Jeff Trawick wrote:
Nicolas Williams wrote:
On Wed, Aug 19, 2009 at 05:57:04PM -0700, David Pacheco wrote:
Nicolas Williams wrote:
To my reading you have these possible conditions:
- max == 0 and port_getn() returns 0 -> *nget will have been set to the
number of events available.
Except when you hit 6455223. This unlikely case occurs when some
events on the port are not deliverable to the calling thread (e.g.,
async i/o completion after a fork in the child process). This is not
relevant to this discussion, but it's worth noting that there are
multiple edge conditions not handled well by the current implementation.
Oh, ick.
- port_getn() returns 0, or it returns -1 && errno is one of ETIME,
EINTR, or EBADFD -> events may have been consumed and placed in
list[], and *nget will have been set to the number of consumed
events.
EBADFD can't return with events.
Ah, I misread the code. The same applies to EINTR, as you point out.

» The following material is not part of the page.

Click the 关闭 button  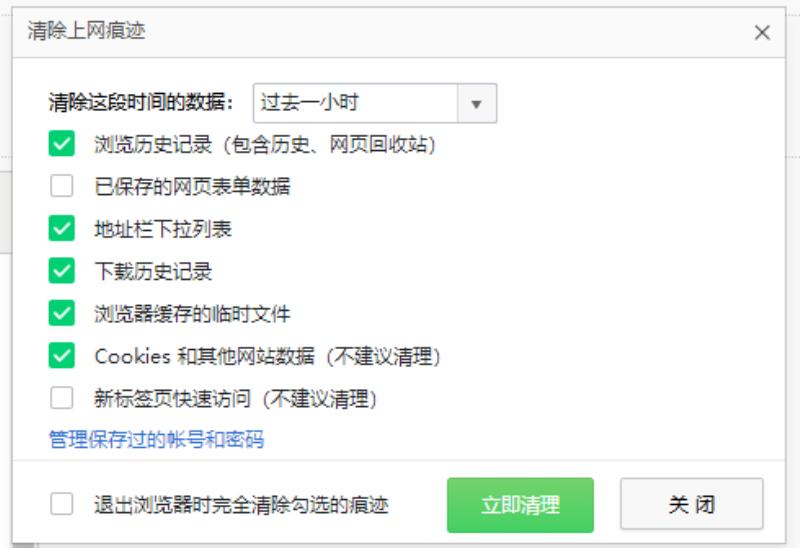(692, 504)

I don't understand the comment here about EINTR. As far as anyone knows,
is it possible to get EINTR with an event, as David suggests in the
previous e-mail? ("It's unlikely that EINTR would return with events
because usually we'll bail out at line 1338, but maybe we can loop
through it multiple times having consumed events the first time and
gotten EINTR later. ")
I didn't look at the code closely enough to say for sure. I know that we
sometimes call the port_getn() kernel function multiple times for a
single port_getn syscall invocation. If we can leave a port_getn()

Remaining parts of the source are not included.